As we approach the end of 2011, I've been trolling through the last year's worth of entries in this space. It's fun, and I feel like it brings genuine insight too. I appreciate the sense of perspective afforded by such personal historical archives.
Initially, I thought about compiling some sort of "Top Ten" listing for 2011, but in the end I decided to condense things more in terms of themes and trends that I've noticed from the last year. Below are some of the things that have stood out to me the most.
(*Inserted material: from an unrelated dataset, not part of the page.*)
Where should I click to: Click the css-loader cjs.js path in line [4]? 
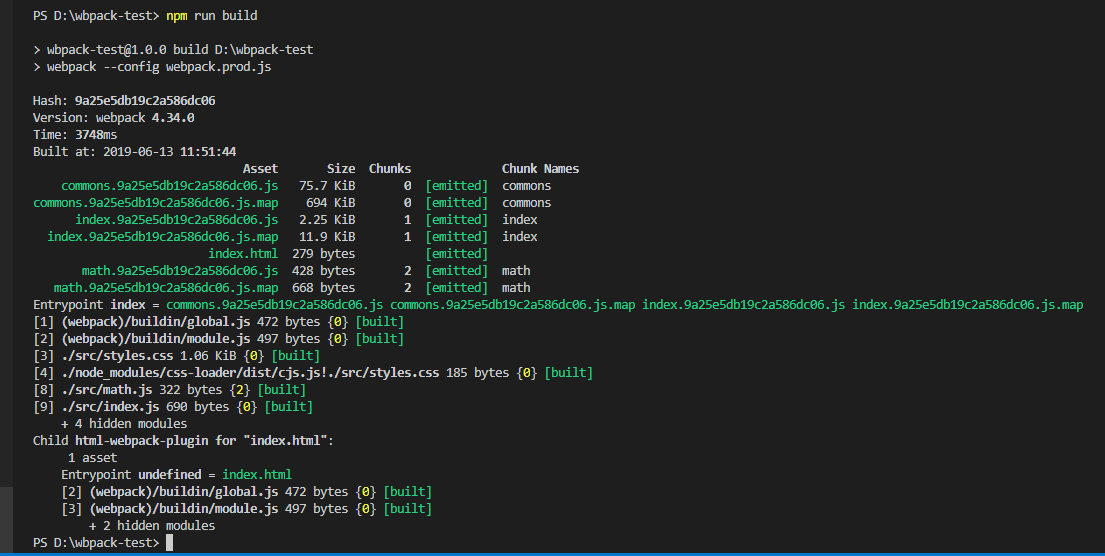tap(250, 372)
First of all, I observed that my kids have grown a year older in 2011. It's shockingly noticeable. They just keep changing and developing, and my love for them continues to change and develop right along with them. I'm unspeakably grateful for Elliot, Olivia, and Cor. Our family in general. Marci and I celebrated our 13th Wedding Anniversary in 2011, as well, which I consider one of the greatest experiences of my life to date. As much as they all cause me frustration at times, I feel like my family has been one of the greatest sources of blessing in my life -- 2011 notwithstanding.
Also this year, it really stood out that our family got to visit some amazing places: Belgium, France, England, Greece... and of course various places in the Netherlands and the United States as well. I've been privileged to travel quite a bit throughout my lifetime, but this year was exceptional. There are wonderful memories from each of these places -- walking among the ruins of ancient Philippi, losing and then regaining a backpack in Brussels, walking along the sheer whit cliffs of Etretat, walking through London's Hyde Park with the autumn leaves falling around us -- but perhaps my favorite traveling experience of the year was my personal retreat at the Benedictusberg in the beautiful hills of Limburg. For many years to come, I think, 2011 will remain in my ind as a year of memorable travels.
2011 also happened to be the year that my paternal grandmother, Elizabeth Asp, passed away in July. She was a very special woman, who left behind a rich legacy both in word and in deed. Her Memoires of a Minnesota Pastor's Wife remain one of the best books that I've read in 2011 (and I have to say that I read a lot of good books this year!). I now have one surviving grandparent, in North Dakota, and I hope that I might get to see hm again in 2012. Their generation is a particularly special generation, having lived through the Great Depression, the Second World War, and many other significant events in America's "Golden Age." I feel the heaviness of history more directly on my shoulders as they gradually pass.
Also in 2011, I noticed that I spent a lot of time thinking about church, both in general (as in "The Church Universal") and in regards to the specific body of believers whom I serve as pastor. It was actually a really refreshing year for these kinds of considerations. In retrospect, I can see that 2010 was a really dark and difficult year for me, ministry-wise (dealing with the departure of my beloved co-pastor, taking on more ministry responsibilities that were outside my areas of natural gifting and experience, nearly burning out in the process); but 2011 was a kind of spiritual reawakening for me. It wasn't a perfect year of ministry, by any means, but I felt God's nearness through it all. By God's grace, I can take satisfaction in the last year of ministry.
So those were some of the main themes and trends from 2011... A good year, in many ways. I'm sure there are plenty of new adventures for the year ahead -- but I will walk that road by faith.
Our family has experienced a lot of wonderful things this Christmas season: magnificent meals, treasured traditions, generous gifts, and meaningful moments. But I think today may have been the best day of the whole season.
It was the best because we did the least.
We slept in a bit. We ate nothing but leftovers for our meals. We lounged around the house, playing with toys, reading books, and watching movies. We never took a single step across the threshhold of our front door. We never even changed out of our pajamas. It was beautiful... while it lasted.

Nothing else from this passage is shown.